Unequal class intervals can be used in frequency distribution if the rate of occurrence is very unevenly distributed, with certain classes showing far lower or far greater frequencies than those on either side. In many data tables and histograms, consistent intervals are used, but they cannot always account for irregularities and outliers like those that strategically use unequal intervals.Know More
Wikipedia explains that frequency distribution is a representation of data in a grouped fashion that illustrates how often a particular interval is represented within a corresponding string of ungrouped data.
For example, the frequency distribution of times to finish a race might show the following:
40-50 seconds: 4 runners
50-60 seconds: 9 runners
60-70 seconds: 2 runners
Equal intervals work very well for tables that do not represent a large range or great amount of values. Math Is Fun shows that they can be easily converted into a histogram, which is like a bar graph but has connected bars that mark intervals instead of individual values.

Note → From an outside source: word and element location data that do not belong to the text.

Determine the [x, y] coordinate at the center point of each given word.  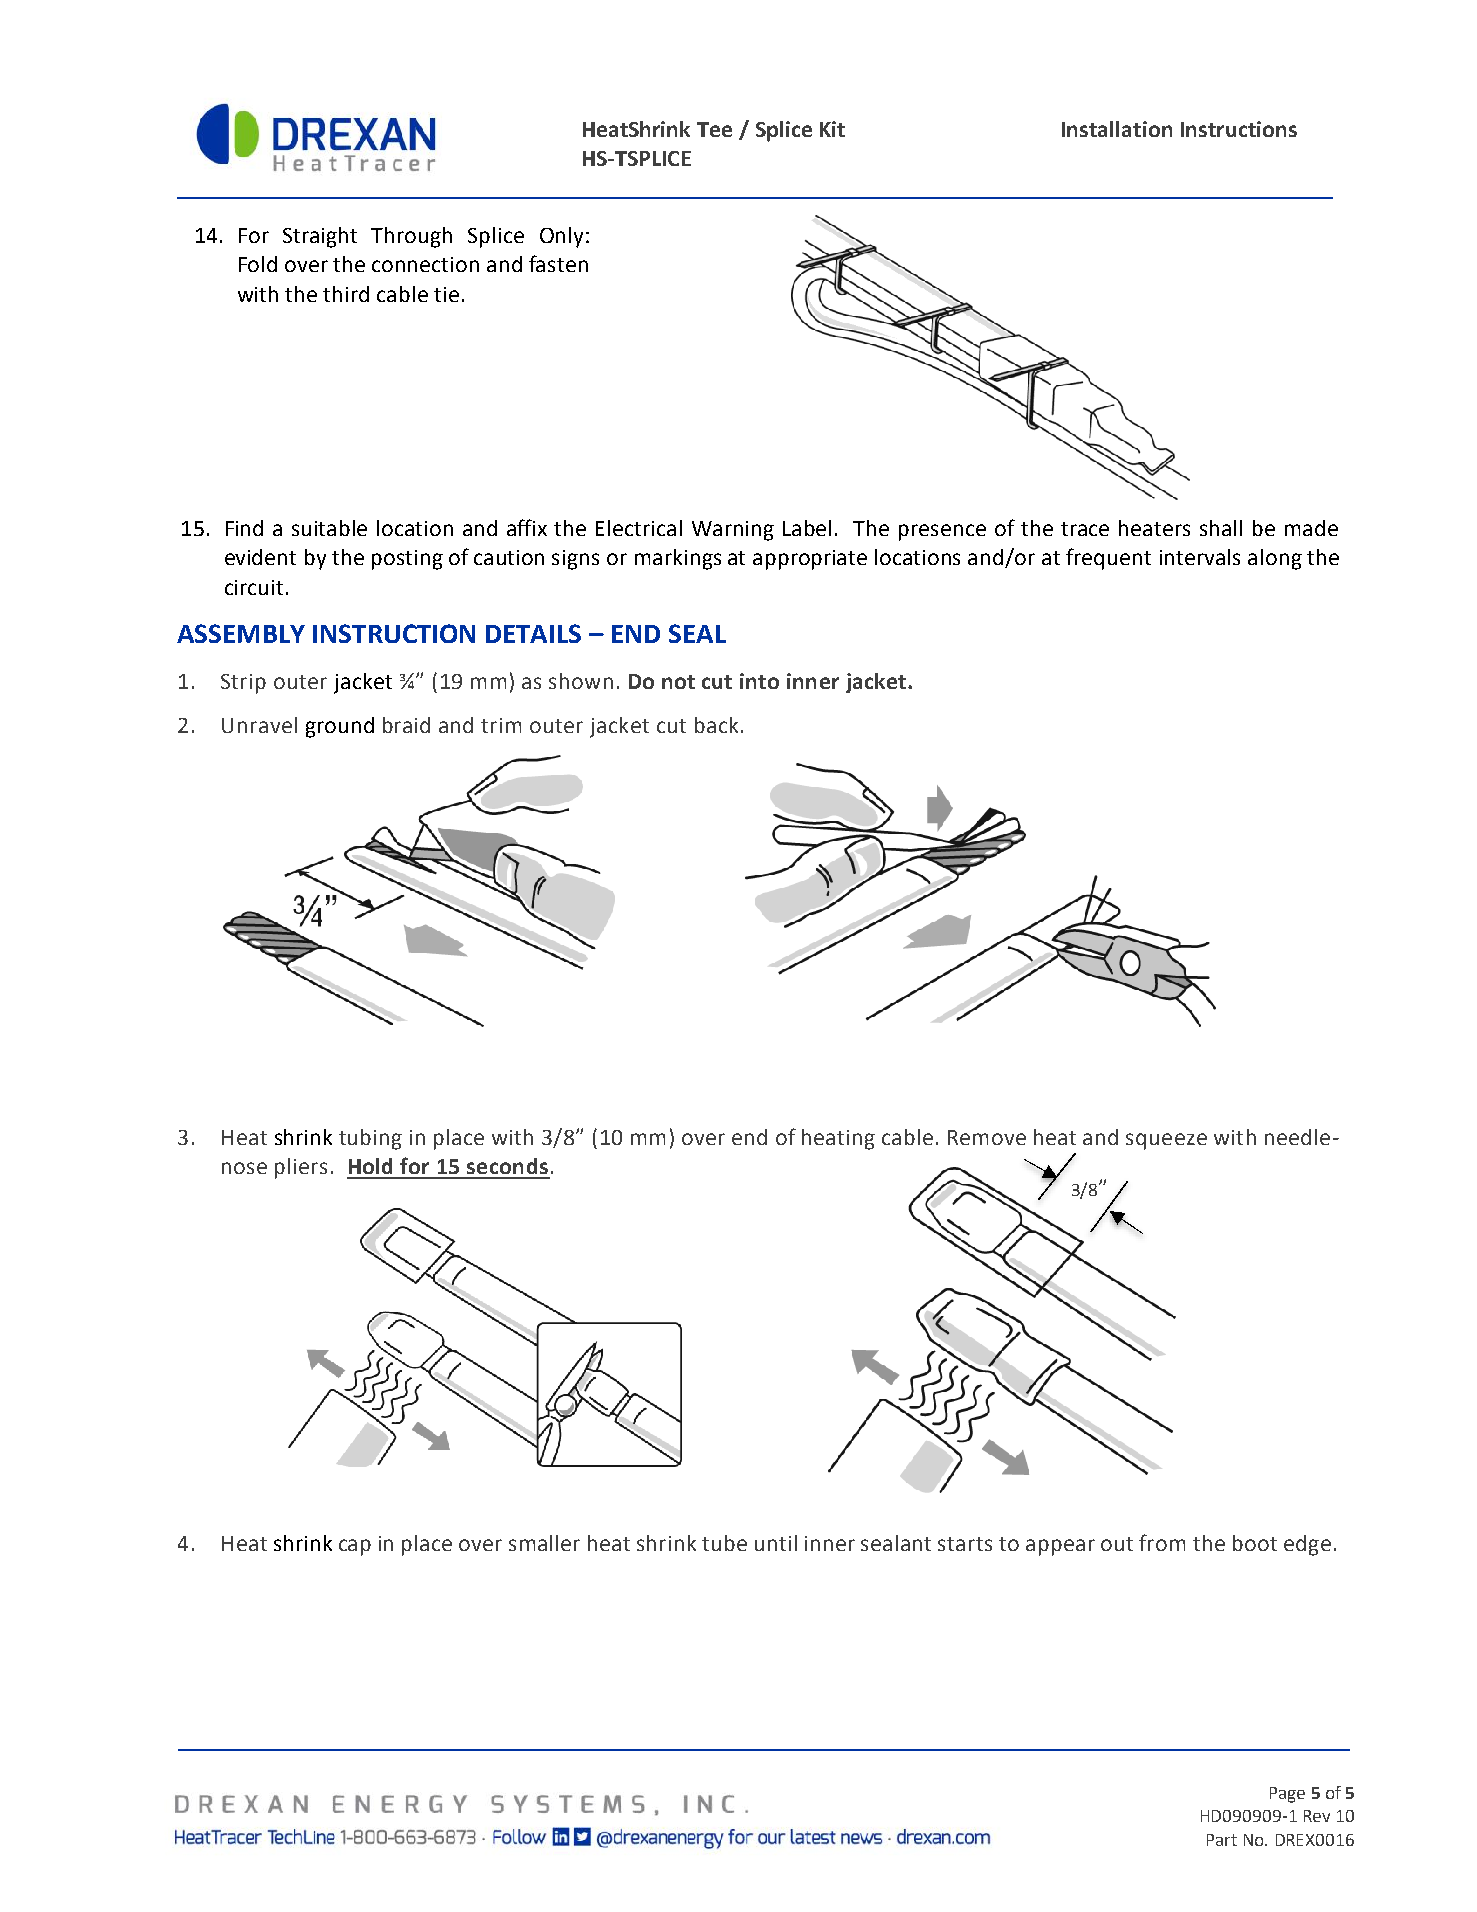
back [716, 725]
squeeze [1166, 1141]
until [776, 1543]
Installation [1117, 129]
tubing [370, 1139]
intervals [1200, 557]
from [1162, 1542]
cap [355, 1547]
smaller [544, 1543]
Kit [832, 129]
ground [340, 727]
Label [807, 528]
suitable [329, 528]
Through [411, 237]
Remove [987, 1137]
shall [1221, 528]
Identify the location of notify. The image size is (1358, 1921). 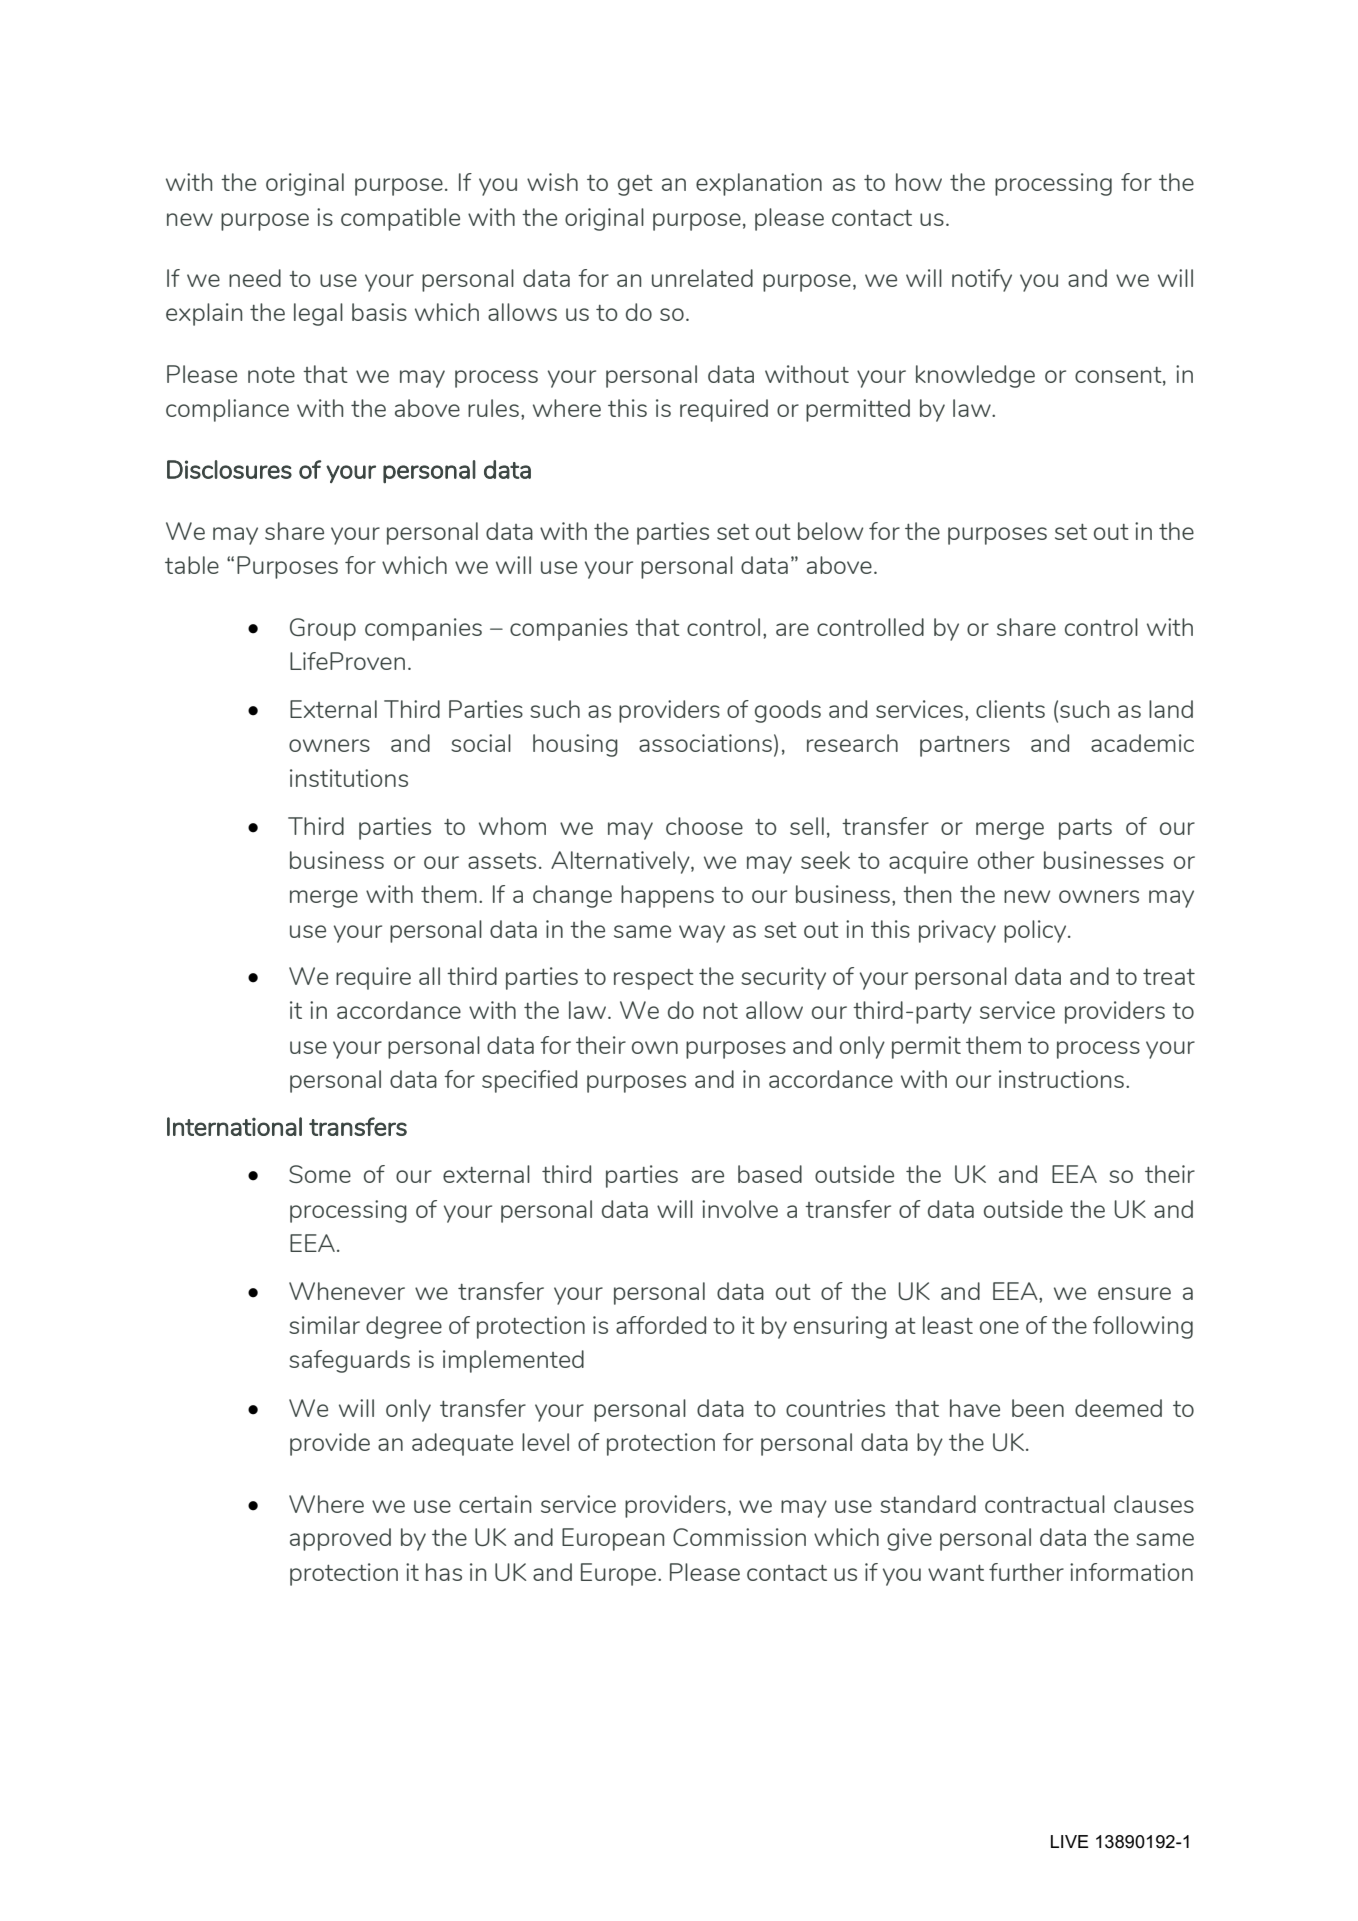
(982, 280).
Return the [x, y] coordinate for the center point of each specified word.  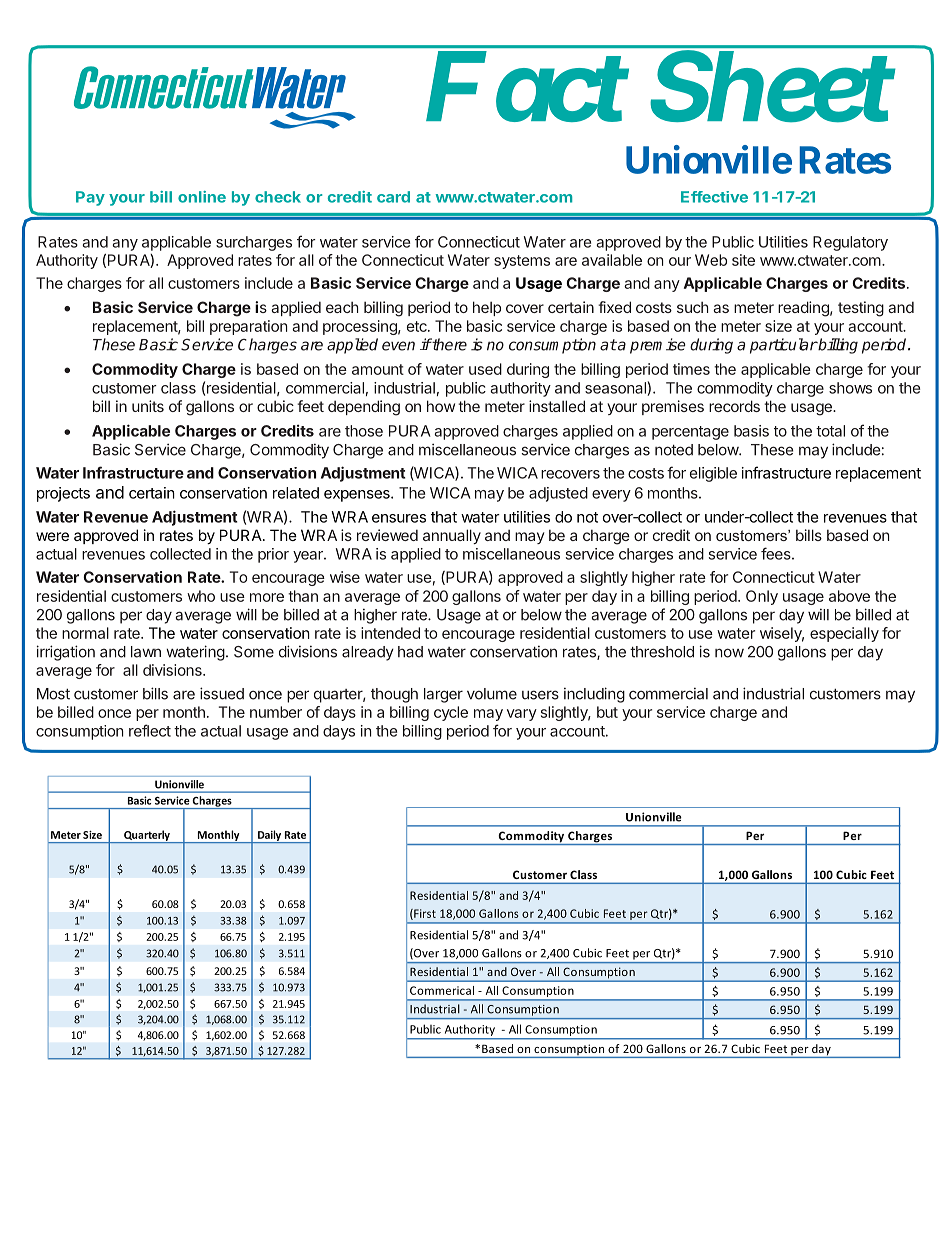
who [201, 596]
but [607, 712]
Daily [269, 836]
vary [522, 715]
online [202, 197]
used [485, 369]
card [393, 197]
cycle [451, 713]
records [734, 406]
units [148, 406]
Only [762, 597]
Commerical [442, 990]
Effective [714, 197]
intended [390, 633]
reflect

However, with some larger sets of data, even intervals do not accurately reflect the findings in the experiment. For example, if all the students in a high school had their race times recorded, the distribution is extremely different. Clusters of students can form around the 1- and 2-minute marks, but there could be extreme outliers, such as those who decided to walk instead of run.
The data table can show the following:
0-60 seconds: 58
60-120 seconds: 462
120-180 seconds: 321
180-240 seconds: 72
240-300 seconds: 26
300-360 seconds: 61
However, because no one ran it in under 40 seconds and because there were no values represented between 3.5 and 4.5 minutes, the above frequency distribution is not very representative.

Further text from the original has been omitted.